Disclaimer: In Real Life is a platform for everyday people to share their experiences and voices. All articles are personal stories and do not necessarily echo In Real Life’s sentiments.
Before the Pandemic
I was earning a high five-figure salary in the corporate world. I had a team of six reporting directly to me, with ten others from different departments doing different parts of the same project.
“The job of a Project Manager in fintech and software development is incredibly high-pressure and high-stress.”
It did not help that I am a woman who “doesn’t “speak programmer” – whatever that means.
I wasn’t sleeping right, eating right or doing any self-care. The job itself comes with no boundaries. You work with people all over the world. It meant getting up for meetings at 2am due to time zone differences.
When I Broke
The pandemic had just taken hold in early 2020, everything was on lockdown, and everyone was unprepared for it. It was a meeting with all the concerned stakeholders, with everyone looking to protect their own rice bowl and find a scapegoat.

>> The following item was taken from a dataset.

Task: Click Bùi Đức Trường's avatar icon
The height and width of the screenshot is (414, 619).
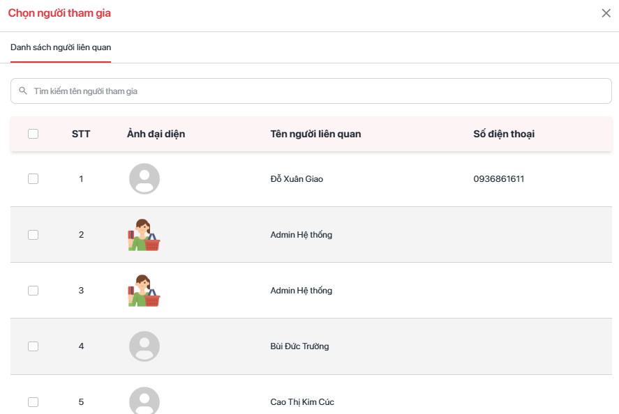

I remember arguing with several people when I froze and my brain shut down. Everything just went blank. I have vague memories of dropping out of the Zoom Meeting and feeling that something profound and fundamental had just changed.
Then anxiety, panic, and a feeling of terror and doom hit me, and I just crumbled. Luckily my boyfriend was working from home too. He didn’t understand what was going on, but he just held me and comforted me.
“I spent two days in a nonverbal stupor. It’s not that I couldn’t speak. It was more like I could not get words out. Short sentences left me feeling utterly exhausted.”
Talking was too much effort to be worth it. For almost a week, I just texted things to my boyfriend, and he just took care of things, including arranging a therapist.
A Love of Animals led to My New Job
Besides my boyfriend, I guess you could say animals are the other great love of my life, and I am happy when working with animals. I’ve worked with shelters and animal welfare groups to rescue and home cats, dogs, smaller animals and even a snake once.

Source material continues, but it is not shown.